Once I have built all our SOURCE_TO_CONCEPT_MAP files, I just load them into the table. What I like about this is if I do something wrong in the load, I can just truncate this table because the OMOP Vocabulary doesn’t use this table for anything. I’m not touching any of the core OMOP Vocabulary tables and can’t accidentally screw them up.

No, when you use the SOURCE_TO_CONCEPT_MAP you don’t need to worry about giving them CONCEPT_IDs and managing any of that.

This assumes that your proprietary source code has a concept (standard or non-standard) in the CDM vocabulary.

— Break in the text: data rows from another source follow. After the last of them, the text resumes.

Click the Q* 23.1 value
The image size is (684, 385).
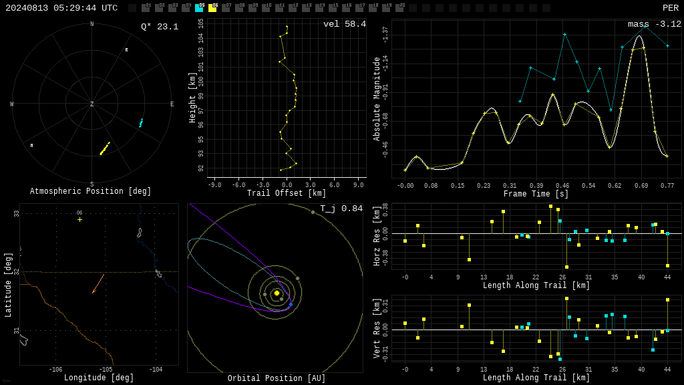[160, 27]
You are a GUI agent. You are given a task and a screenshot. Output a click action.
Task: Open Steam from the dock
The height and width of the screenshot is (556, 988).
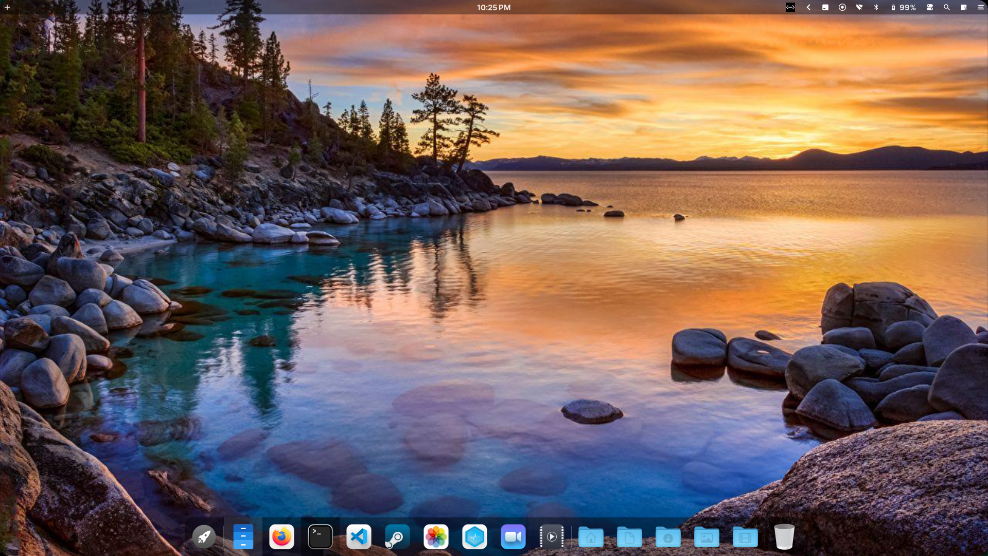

There’s a gazillion concepts in the CONCEPT table so you will probably find something that is close enough to what the proprietary source code is representing. remember: the point of the standardized vocabulary is that you only have one concept to represent the single ‘idea’. If you inject duplicate standard ‘ideas’ into the concept table, then the researcher has to know all the different ways of identifying the same ‘thing’ when locating data. As @ericaVoss mentioned: Usagi is a great tool to help you use term/string matching to find a matching concept to your source code value (even better if your source code value has a lengthy name that describes what the source code represents).

We even add codes in when we don’t get them mapped to something, so it is clear we couldn’t find a good standard. We just set TARGET_CONCEPT_ID to 0 (see example). Also, if we start with a 100 source codes from the data it is comforting to end with 100 in the SOURCE_TO_CONCEPT_MAP even if some of them just map to 0. But again, even this is not required.

It is also okay in the SOURCE_TO_CONCEPT_MAP table to map one source code to multiple standard concepts. For example, I created a SOURCE_TO_CONCEPT_MAP for use in the CommonEvidenceModel where we need to map terms from EU Product Labels like “ABACAVIR, LAMIVUDINE”. In this case, this “source code” will map to two TARGET_CONCEPT_IDs: 1736971-abacavir and 1704183-Lamivudine.

Why not something under the abacavir/lamivudine dose group? Perhaps this is a separate themis question, but I don’t know if spiting a single exposure to a combination into 2 separate drug_exposure records to represent a combination drug vs. using the combination drug form exists in the vocabulary. If you do it the way you suggest, you won’t find this exposure if you look for the specific combination as the Clinical Dose Group.